With grassroots hockey so strong in Fairfield County, with those towns producing excellent players and with the financial wherewitha­l to back its interest, I would have argued five years ago Webster Bank Arena was the perfect place to start the tournament. Then UConn played some games in Bridgeport and they were not well attended. We’ll see.

Should the event be annually rotated through campus venues at Yale and Quinnipiac and onto the XL Center and back to Webster? Can the XL Center prove its worth as a central rallying point? Is the third weekend in January a good spot for the tournament?
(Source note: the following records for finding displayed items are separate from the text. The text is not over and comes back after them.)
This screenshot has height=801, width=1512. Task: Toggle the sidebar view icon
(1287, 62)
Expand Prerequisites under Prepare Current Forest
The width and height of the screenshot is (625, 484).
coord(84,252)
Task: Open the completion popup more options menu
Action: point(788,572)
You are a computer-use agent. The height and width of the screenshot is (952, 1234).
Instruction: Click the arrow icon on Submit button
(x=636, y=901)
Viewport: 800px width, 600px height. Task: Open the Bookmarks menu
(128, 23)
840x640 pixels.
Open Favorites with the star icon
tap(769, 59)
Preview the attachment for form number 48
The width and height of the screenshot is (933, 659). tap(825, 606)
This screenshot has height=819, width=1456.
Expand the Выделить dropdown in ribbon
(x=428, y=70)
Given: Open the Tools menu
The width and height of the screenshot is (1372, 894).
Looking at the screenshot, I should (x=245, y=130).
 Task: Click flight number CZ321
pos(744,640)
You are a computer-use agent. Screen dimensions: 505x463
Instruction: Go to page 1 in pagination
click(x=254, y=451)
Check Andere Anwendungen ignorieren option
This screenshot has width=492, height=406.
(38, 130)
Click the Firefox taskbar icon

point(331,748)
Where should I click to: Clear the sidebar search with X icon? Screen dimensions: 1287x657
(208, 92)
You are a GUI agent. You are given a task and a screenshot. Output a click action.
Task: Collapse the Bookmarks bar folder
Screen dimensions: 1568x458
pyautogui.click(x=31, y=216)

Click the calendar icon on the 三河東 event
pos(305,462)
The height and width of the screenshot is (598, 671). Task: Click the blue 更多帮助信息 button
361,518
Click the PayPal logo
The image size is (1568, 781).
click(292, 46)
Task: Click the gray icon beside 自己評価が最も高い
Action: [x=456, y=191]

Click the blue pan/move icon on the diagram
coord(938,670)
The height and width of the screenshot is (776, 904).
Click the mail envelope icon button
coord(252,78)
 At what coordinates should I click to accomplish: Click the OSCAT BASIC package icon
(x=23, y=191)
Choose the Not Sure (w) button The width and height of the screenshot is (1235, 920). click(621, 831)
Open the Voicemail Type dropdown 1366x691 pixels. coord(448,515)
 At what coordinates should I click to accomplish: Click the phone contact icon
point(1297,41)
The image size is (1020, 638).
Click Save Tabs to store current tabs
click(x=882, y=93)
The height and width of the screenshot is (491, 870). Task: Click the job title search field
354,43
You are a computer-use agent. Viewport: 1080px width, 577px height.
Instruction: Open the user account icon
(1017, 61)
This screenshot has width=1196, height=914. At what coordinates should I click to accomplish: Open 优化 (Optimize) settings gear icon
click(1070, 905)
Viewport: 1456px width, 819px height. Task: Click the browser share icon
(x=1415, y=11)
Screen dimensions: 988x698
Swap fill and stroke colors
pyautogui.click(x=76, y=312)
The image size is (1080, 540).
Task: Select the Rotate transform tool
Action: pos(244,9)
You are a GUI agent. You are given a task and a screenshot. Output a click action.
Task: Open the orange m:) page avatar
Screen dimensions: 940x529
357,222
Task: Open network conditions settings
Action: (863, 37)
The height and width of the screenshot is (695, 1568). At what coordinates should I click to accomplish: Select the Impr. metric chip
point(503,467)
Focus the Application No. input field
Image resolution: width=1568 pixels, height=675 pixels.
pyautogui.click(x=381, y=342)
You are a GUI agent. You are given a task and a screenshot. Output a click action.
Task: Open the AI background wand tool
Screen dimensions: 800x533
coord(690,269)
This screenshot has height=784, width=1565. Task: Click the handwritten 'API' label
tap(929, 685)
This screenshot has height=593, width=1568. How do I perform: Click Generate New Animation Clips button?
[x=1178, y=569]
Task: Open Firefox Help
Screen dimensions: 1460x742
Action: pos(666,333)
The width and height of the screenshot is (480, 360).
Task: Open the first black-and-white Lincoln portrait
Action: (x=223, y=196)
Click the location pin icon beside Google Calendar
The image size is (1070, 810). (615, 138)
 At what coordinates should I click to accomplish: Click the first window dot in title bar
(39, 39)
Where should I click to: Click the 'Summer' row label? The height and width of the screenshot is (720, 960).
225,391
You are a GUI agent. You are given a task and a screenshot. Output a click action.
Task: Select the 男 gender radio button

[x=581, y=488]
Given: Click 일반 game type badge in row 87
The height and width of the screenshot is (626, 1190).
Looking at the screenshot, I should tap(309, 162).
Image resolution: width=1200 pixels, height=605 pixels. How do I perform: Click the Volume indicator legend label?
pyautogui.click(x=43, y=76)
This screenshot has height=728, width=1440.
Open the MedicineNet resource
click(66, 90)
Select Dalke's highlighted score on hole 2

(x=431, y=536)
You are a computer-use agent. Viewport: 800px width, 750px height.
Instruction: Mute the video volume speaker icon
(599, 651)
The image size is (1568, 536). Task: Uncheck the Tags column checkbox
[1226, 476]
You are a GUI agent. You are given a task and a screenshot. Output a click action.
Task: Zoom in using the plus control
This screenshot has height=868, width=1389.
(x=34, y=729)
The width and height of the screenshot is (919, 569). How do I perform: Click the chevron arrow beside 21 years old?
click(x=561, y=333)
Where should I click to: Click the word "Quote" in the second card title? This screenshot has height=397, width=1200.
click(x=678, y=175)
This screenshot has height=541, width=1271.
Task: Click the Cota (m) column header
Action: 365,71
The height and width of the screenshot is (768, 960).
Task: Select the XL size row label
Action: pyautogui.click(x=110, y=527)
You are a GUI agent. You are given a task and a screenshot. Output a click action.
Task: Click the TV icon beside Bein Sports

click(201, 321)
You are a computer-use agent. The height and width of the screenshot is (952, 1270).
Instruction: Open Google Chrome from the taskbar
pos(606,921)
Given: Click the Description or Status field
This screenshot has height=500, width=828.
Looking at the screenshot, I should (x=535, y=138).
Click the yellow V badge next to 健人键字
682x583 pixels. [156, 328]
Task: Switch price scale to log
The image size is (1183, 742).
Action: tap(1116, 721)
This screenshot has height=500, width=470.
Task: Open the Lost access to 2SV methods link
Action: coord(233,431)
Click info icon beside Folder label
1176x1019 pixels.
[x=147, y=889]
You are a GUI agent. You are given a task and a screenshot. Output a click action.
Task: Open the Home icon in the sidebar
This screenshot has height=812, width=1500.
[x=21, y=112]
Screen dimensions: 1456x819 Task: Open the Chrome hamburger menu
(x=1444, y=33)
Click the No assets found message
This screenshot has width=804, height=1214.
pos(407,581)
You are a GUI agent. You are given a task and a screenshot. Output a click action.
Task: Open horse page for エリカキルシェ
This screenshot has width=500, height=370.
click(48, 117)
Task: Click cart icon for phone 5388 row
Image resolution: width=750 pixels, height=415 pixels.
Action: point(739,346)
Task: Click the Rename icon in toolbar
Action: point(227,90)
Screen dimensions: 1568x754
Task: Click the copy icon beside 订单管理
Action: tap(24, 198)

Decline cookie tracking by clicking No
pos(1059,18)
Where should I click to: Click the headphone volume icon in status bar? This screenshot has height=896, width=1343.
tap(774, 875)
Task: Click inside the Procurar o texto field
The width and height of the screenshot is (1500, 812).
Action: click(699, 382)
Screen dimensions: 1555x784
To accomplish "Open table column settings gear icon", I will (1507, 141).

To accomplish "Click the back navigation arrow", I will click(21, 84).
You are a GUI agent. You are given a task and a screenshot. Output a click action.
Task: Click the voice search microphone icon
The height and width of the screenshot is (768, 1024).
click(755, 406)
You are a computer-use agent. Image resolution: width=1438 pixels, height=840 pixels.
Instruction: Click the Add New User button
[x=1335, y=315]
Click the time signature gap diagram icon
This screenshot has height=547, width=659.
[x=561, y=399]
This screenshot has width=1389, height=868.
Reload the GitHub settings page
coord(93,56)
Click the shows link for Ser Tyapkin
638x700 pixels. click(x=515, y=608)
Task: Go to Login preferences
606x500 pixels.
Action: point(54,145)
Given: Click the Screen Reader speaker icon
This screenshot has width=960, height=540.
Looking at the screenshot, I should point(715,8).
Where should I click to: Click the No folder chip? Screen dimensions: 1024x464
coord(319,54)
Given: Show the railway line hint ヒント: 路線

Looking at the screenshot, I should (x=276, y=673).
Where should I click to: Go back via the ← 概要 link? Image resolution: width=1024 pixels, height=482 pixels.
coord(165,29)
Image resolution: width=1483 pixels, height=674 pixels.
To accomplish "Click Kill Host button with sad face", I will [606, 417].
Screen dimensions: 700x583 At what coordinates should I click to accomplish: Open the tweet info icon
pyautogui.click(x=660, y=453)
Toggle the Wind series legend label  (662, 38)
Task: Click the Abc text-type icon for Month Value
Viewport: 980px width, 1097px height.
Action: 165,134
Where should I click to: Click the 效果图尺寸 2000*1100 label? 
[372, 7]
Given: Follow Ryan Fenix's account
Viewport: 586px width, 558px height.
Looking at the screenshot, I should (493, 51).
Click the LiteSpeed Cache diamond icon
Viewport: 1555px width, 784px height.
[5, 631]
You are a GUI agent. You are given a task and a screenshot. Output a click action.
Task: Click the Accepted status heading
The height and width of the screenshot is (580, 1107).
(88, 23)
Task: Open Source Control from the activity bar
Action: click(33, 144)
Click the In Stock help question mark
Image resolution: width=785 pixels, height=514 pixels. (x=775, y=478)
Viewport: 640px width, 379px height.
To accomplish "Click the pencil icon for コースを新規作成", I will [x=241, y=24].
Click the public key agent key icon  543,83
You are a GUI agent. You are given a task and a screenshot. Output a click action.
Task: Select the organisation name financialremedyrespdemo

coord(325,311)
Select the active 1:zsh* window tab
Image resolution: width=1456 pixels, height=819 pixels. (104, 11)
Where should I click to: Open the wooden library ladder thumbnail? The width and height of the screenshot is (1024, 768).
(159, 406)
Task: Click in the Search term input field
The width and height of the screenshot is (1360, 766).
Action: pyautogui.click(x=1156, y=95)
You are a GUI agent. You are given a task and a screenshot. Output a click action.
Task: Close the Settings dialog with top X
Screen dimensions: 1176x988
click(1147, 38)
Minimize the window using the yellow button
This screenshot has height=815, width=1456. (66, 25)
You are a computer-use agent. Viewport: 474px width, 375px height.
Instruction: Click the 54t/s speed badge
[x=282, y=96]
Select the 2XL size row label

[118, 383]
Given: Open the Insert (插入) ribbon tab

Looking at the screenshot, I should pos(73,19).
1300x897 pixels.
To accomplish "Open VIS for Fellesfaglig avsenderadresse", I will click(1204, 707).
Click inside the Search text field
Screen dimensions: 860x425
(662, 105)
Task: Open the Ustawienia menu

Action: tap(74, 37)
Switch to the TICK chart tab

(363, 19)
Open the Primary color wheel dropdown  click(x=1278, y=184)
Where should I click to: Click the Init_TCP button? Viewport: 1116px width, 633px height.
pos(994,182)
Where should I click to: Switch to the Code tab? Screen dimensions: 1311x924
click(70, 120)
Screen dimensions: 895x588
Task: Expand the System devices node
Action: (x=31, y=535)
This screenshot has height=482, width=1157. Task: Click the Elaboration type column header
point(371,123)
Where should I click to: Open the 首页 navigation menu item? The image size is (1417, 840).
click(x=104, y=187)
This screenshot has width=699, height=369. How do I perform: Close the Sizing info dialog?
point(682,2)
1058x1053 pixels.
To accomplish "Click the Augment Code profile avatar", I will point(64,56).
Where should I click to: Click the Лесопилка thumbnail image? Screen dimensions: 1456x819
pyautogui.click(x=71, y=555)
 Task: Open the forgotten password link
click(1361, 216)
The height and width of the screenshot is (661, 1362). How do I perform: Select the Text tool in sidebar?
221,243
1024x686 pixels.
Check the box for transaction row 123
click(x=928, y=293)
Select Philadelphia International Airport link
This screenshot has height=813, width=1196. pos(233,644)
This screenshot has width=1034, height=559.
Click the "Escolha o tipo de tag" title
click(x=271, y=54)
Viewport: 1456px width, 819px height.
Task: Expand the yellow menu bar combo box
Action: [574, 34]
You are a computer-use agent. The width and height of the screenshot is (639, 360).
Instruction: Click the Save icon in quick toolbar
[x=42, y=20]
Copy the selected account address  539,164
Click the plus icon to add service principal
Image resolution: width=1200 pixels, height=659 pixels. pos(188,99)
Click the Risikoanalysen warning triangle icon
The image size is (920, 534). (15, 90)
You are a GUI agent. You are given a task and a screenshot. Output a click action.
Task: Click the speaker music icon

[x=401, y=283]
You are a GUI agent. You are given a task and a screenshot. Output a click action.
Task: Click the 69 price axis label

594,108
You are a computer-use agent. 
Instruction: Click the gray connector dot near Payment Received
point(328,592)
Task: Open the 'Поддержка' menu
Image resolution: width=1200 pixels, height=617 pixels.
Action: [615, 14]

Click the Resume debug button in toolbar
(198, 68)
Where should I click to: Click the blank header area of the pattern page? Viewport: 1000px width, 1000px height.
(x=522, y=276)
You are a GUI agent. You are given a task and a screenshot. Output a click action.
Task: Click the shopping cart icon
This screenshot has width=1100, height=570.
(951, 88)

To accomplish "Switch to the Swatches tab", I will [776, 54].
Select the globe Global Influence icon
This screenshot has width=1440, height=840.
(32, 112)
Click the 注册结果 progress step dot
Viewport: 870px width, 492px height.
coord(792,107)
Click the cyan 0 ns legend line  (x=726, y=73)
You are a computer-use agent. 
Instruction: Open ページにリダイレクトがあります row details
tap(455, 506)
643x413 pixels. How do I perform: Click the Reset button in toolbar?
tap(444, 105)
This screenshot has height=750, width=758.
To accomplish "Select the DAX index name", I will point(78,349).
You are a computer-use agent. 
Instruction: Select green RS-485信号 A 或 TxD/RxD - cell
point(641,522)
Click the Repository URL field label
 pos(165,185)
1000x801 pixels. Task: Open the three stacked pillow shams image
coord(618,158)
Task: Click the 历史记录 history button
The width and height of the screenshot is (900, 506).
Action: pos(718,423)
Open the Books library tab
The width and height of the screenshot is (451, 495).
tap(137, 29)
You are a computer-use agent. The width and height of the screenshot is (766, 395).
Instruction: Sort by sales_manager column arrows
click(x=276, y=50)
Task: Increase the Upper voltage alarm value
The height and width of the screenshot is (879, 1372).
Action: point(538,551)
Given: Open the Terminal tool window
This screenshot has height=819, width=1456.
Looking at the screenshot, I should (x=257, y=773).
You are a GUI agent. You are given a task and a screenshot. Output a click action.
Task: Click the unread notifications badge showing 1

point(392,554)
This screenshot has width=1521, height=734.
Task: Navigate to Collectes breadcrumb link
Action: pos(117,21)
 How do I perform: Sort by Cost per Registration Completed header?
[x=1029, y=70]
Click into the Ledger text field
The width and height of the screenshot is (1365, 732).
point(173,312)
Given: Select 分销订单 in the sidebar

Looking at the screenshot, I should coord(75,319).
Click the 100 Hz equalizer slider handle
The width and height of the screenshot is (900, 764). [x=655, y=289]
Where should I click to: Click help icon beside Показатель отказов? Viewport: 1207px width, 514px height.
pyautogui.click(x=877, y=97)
Or would it be better off around Thanksgivi­ng? Or right after Christmas? Those questions should be seen as building blocks, not excuses to back out.

If the event was held at the XL Center, wouldn’t it be the perfect time for the state to step up and provide the big building rent free? The state and CRDA has invested in plenty of projects over the years. The Rangers are paid an AHL affiliatio­n fee in excess of $1 million a year. The state bought the rights of the Connecticu­t Open to save state tennis in 2013 before finally relinquish­ing them to China a few weeks ago.

Unlike the Beanpot, the schools aren’t all within a half-dozen miles of each other with a major league building in the middle of them. Sacred Heart is 80 miles from UConn. Quinnipiac is only eight miles from Yale and sometimes Yale has made it sound like 800. We get it. Harvard’s the rival. Yet the two raucous campus games between the Bulldogs and Bobcats are annual marvels. They also remain an undervalue­d gem statewide.

What I am saying is, if the media gave half as much attention to this annual tournament as it did to the Connecticu­t Open it would be a great jolt of interest.

What I also am saying is, if hockey clinics and other corporate-sponsored youth events were made part of this weekend, especially at a place like XL with so much exhibition space, it would be an investment in our kids.

You take it slow. You see what works. Get ready for this: You cooperate with each other. Great hockey memories can be made in a heartbeat. One great memory leads to another and state kids start growing up wanting to play in a special tournament.

They grow up to say the damnedest things. Like I wish I could play in this tournament every year until I die.